I discovered Patti Smith the way many people do. Through that photograph. The one Robert Mapplethorpe took in 1975 for the cover of Horses. She’s leaning against a white wall, jacket slung over her shoulder, looking directly at the camera with a gaze that seemed to say: I don’t need your permission.

I saw the original print at the Mapplethorpe retrospective at the MCA in Sydney in 1995. I was in my late teens, not yet sure what kind of life I was building. I remember standing in front of that image for a long time. Not because of Mapplethorpe’s technique, though the composition is flawless. Because of her. The way she held herself. The certainty in her gaze that had nothing to do with polish and everything to do with presence.

But that’s not what drew me deeper into her work. What drew me in was learning that before she was Patti Smith, before punk rock, before the poetry readings at St. Mark’s Church, before she became the godmother of everything raw and unpolished, she worked in a bookstore. She cleaned toilets.

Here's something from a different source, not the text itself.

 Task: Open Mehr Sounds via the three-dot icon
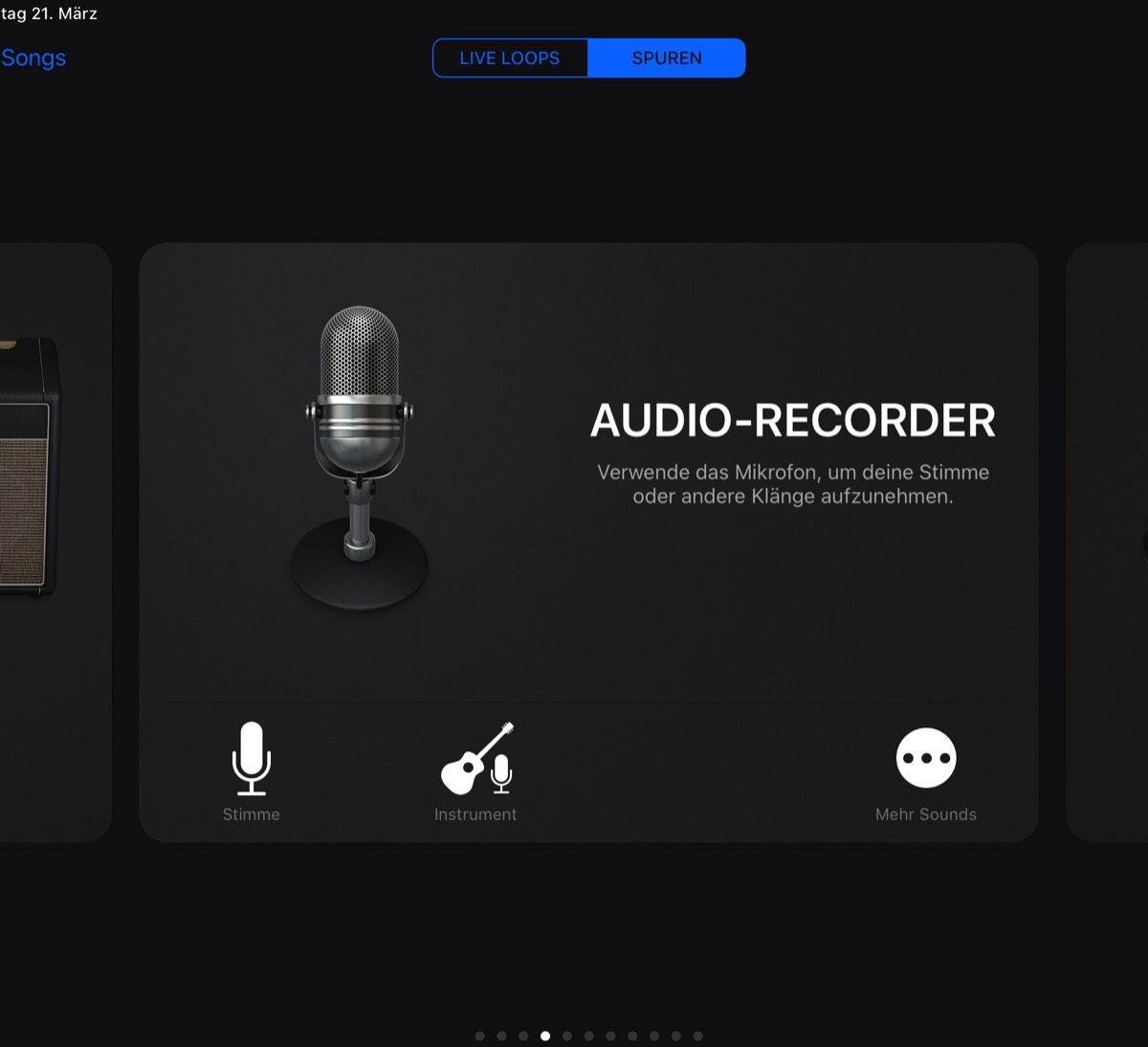[x=925, y=758]
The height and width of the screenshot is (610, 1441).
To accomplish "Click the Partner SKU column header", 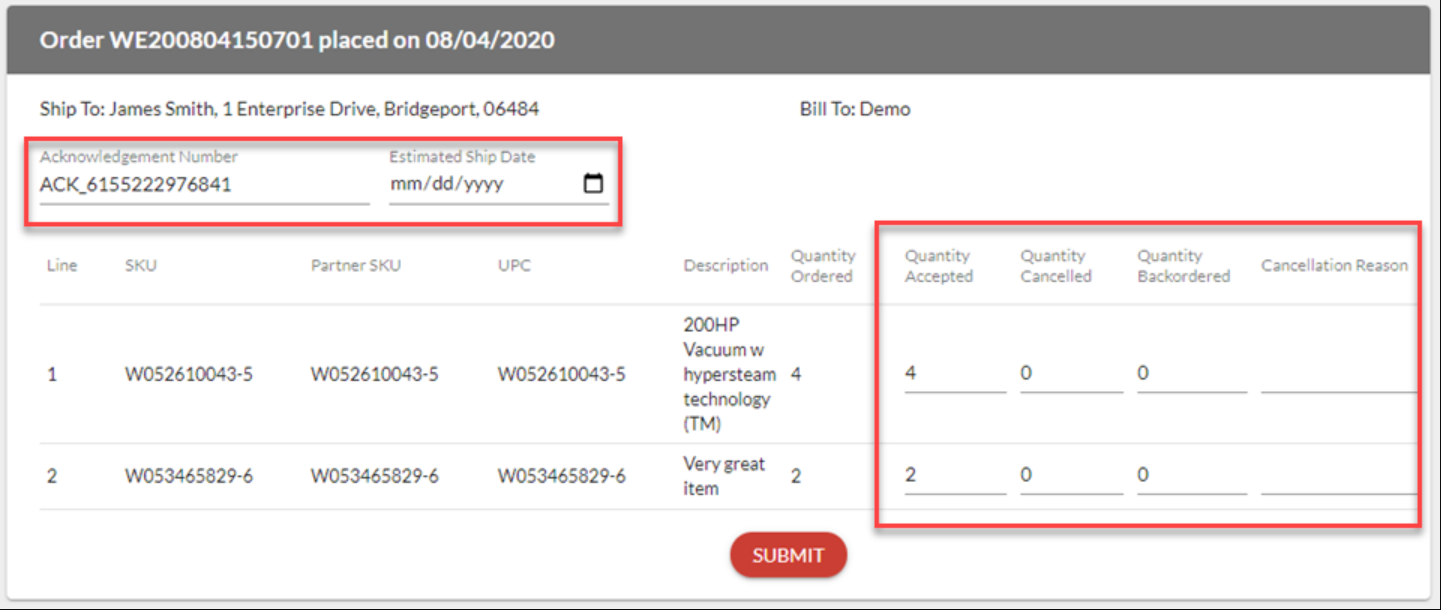I will tap(355, 266).
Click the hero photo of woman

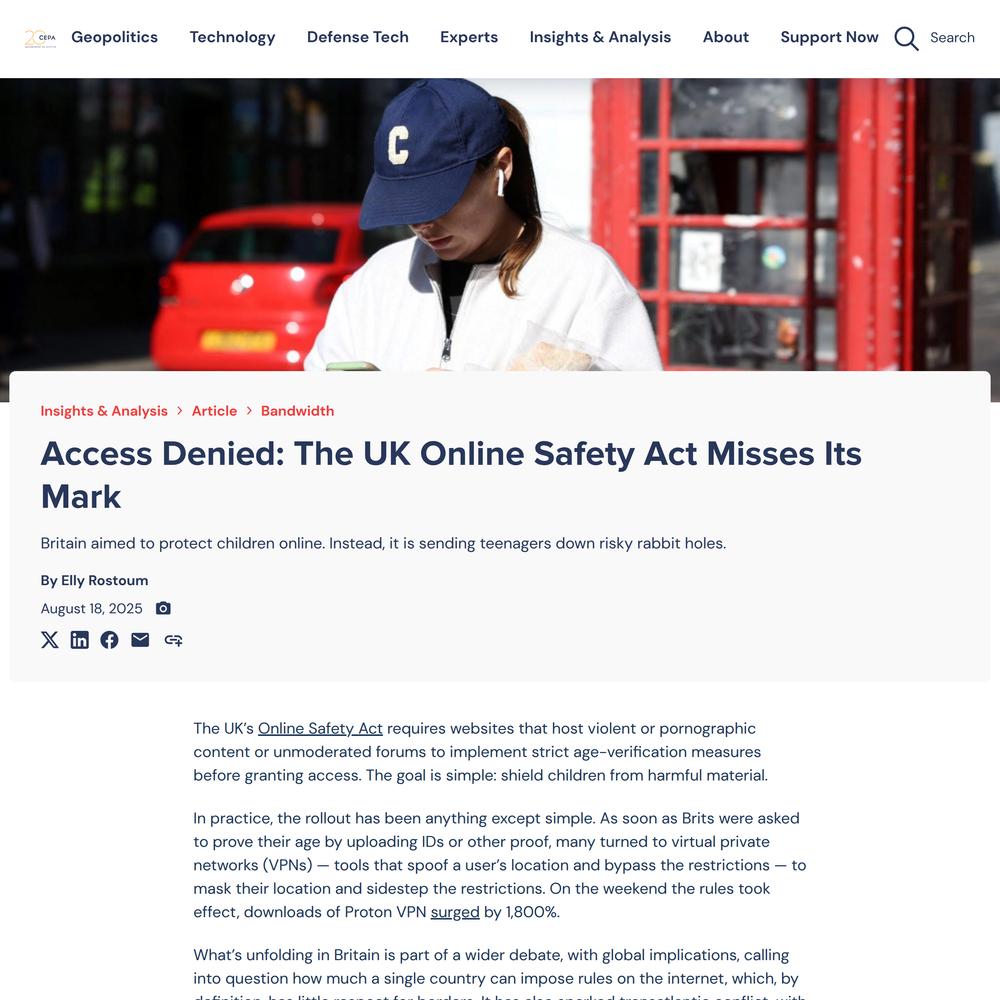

She wandered through museums alone for hours, teaching herself how to see.

She arrived in New York in 1967 with nothing but a few dollars and a certainty that she was meant to make something. Not fame. Not money. Something. She didn’t know what form it would take. She just knew she had to stay close to the making of things.

This is what I keep returning to about Patti Smith. Not the icon she became, but the long apprenticeship before the becoming. The years of watching, reading, absorbing.

The patience to remain unfinished.

In Just Kids, her memoir about her relationship with Mapplethorpe, she writes about those early years at the Chelsea Hotel. They had almost nothing. They shared a single hot plate. They took turns being the one who ate. And yet she describes that time not as struggle but as devotion: “We gathered our singular intensity and forged it into the future.”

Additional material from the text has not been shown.